Even before he became Skrillex, Sonny John Moore engendered strong reactions to his music. In the ‘00s, he fronted the post-hardcore—or emo, if you’re nasty—crew From First to Last, and in his second act as international dubstep ambassador, he’s created the dance-music equivalent of screamo: a sound converts hear as euphoric and skeptics would just as soon banish from the face of the earth. If Obamacare or gay rights don’t cause America’s next civil war, the bass drop will.
The twitchier and more elliptical Radiohead become, the more people seem to like them. Assuming these folks are genuine and aren’t simply praising Kid A to make themselves seem smarter and more adventurous, they hear something in Thom Yorke’s cryptic moaning and meandering compositions that non-converts will never get. Understanding this band’s importance and actually taking pleasure in sitting through In Rainbows are two very different things.
It’s not easy being a visionary. If Thom Yorke thinks he’s got it rough, he should walk a mile in Yeezy’s Red Octobers. No matter how many records Kanye West sells, he makes an effort to cast himself as an outsider. To some extent, it’s a self-fulfilling prophesy, as he tends to ignore his strong pop sensibilities in favor of making albums like Yeezus, a chafing set of songs that isn’t exactly Death Grips but isn’t a million miles off. For as much as West likes to play the victim, you don’t drop songs like “I Am a God” unless you want to make some enemies and force listeners to choose sides. He’ll take your money or your contempt—just not your indifference.
Since losing the boat shoes and toning down the African guitars, these Columbia grads have stopped attracting the kind of scorn they did in their early days. But even so, they’re too precious and knowingly clever to become one of those bands you can take or leave. Vampire Weekend are indie rock’s answer to Wes Anderson, and those who found their 2008 self-titled debut smug and sullied by stolen riffs are not likely to change their minds.
As comedian Jim Bruer rightly points out, Metallica don’t have a fan base; they have “an army.” This is true of many metal acts, but ‘Tallica are notable for presiding over their ranks like the world’s most sadistic drill sergeants. From chopping off their locks and suing Napster to jamming with orchestras and getting pretentious with Lou Reed, they’ve repeatedly made choices that only their most gung ho supporters could possibly defend. Everyone else just figures they’re a bunch of dicks.

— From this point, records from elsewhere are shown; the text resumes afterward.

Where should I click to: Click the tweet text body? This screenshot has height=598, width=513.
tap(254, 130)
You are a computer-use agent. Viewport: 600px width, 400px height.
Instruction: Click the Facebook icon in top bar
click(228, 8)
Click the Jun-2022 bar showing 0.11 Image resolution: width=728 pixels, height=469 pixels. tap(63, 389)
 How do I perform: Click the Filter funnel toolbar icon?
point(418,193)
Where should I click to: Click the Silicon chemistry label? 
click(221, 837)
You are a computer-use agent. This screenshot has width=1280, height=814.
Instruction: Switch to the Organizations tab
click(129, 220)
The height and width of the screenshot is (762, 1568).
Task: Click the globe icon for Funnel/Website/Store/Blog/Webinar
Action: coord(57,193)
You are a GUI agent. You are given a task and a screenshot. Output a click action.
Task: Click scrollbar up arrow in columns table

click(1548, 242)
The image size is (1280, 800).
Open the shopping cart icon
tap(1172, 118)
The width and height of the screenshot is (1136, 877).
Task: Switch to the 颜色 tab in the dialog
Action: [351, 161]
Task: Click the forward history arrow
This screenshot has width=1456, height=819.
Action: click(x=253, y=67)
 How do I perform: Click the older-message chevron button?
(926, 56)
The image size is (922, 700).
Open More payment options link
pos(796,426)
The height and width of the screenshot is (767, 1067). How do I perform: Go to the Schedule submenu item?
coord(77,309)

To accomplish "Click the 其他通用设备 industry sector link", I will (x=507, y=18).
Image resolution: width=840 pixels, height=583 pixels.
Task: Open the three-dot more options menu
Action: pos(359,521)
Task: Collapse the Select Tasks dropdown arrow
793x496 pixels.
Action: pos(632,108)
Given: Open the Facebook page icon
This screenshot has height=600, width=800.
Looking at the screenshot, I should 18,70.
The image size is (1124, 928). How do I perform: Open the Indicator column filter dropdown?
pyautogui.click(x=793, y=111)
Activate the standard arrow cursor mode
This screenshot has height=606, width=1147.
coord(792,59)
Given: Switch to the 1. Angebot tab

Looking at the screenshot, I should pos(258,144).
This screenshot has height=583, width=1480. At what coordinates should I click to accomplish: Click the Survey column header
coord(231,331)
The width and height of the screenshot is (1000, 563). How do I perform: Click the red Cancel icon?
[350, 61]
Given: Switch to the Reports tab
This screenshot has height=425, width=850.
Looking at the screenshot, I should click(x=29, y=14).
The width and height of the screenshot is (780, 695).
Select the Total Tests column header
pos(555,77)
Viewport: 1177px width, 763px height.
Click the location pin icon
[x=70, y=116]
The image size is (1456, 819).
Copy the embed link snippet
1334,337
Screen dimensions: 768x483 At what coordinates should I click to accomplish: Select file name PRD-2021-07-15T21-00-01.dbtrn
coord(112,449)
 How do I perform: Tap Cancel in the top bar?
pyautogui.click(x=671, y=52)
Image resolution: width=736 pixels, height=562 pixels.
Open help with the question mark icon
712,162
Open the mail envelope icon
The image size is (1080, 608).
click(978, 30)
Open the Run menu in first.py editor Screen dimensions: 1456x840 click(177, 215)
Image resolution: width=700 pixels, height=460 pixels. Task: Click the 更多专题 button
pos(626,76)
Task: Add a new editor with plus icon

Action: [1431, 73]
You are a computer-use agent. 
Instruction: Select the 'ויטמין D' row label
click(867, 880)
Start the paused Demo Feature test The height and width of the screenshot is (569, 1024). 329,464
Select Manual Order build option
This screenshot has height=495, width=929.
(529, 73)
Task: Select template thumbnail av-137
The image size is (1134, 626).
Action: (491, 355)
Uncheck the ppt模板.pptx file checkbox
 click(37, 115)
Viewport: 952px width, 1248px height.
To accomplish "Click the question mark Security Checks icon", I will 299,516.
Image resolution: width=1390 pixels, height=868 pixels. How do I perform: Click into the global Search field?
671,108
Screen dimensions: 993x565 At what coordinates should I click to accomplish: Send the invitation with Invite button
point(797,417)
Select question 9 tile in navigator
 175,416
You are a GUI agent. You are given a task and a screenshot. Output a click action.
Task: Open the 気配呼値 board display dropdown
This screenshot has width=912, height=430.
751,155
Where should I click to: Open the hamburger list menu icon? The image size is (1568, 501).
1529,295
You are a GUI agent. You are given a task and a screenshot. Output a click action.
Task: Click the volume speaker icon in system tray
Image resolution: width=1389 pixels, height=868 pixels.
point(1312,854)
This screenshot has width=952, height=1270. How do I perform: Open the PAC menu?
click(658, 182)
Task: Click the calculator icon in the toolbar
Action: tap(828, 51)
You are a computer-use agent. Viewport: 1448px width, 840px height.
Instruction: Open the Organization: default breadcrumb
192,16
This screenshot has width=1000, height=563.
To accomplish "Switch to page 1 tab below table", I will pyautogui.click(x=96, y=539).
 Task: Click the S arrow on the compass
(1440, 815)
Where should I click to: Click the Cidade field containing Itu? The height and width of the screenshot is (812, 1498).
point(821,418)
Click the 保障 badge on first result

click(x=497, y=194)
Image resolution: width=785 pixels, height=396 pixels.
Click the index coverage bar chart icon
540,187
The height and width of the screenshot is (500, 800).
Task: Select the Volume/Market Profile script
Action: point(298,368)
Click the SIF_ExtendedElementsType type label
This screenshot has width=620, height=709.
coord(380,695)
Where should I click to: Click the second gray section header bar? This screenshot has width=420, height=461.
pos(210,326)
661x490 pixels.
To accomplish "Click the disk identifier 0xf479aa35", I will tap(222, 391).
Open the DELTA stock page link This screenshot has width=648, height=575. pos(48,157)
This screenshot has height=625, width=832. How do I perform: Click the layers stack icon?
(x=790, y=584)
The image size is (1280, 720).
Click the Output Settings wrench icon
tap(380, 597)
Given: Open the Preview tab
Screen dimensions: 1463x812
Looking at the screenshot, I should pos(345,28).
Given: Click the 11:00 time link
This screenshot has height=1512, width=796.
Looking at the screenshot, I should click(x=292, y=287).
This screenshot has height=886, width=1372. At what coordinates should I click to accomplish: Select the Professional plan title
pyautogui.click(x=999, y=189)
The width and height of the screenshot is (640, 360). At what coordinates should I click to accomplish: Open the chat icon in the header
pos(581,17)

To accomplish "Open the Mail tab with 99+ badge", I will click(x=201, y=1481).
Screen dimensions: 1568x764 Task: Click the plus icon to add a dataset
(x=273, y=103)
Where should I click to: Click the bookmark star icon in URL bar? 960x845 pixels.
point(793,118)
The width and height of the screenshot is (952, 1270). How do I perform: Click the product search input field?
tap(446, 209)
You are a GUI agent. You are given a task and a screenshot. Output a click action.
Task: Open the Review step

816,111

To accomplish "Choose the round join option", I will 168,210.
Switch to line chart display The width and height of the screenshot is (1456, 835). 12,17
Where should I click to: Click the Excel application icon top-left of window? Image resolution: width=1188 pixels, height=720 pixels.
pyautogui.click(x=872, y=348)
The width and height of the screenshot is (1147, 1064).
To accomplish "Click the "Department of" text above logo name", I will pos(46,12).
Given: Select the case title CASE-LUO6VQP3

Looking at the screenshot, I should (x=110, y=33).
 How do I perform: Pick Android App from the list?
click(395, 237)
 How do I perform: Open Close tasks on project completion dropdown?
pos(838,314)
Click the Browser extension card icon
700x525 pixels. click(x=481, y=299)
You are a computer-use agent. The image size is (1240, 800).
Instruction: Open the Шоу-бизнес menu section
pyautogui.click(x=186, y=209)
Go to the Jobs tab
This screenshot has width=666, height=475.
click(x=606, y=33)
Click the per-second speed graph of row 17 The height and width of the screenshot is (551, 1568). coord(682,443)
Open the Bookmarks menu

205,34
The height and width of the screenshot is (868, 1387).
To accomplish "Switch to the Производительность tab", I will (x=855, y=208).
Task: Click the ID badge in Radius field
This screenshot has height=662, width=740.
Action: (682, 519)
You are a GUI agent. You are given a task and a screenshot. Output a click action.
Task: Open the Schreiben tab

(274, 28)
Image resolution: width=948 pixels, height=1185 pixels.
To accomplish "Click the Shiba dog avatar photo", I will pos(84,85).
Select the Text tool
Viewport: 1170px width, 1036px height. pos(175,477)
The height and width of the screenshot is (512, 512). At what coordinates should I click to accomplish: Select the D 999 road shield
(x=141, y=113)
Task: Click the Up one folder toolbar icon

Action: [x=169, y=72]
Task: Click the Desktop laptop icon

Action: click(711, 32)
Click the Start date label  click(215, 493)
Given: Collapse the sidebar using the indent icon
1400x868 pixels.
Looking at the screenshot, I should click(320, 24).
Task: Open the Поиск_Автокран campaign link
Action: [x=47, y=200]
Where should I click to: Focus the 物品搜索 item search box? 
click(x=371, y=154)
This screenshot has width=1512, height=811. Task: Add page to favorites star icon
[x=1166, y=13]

Speaking of bands with armies, KISS are rock’s ultimate “love ‘em or hate ‘em” proposition. They arrived in the ‘70s intent on scaring parents and spitting fire on a stagnant scene, but over the years, they’ve gone respectable and morphed into a corporation—and a highly successful one at that. Gene Simmons will sell anything he can paint the group’s logo on, and it’s been years since anyone has thought about he and co-founder Paul Stanley as anything more than cunning marketers with a knack for spectacle. Oddly enough, their music is fairly palatable, and were the conversation to shift from their unrepentant greed to their ho-hum hard rock, they’d see a surge in KISS Army recruiting.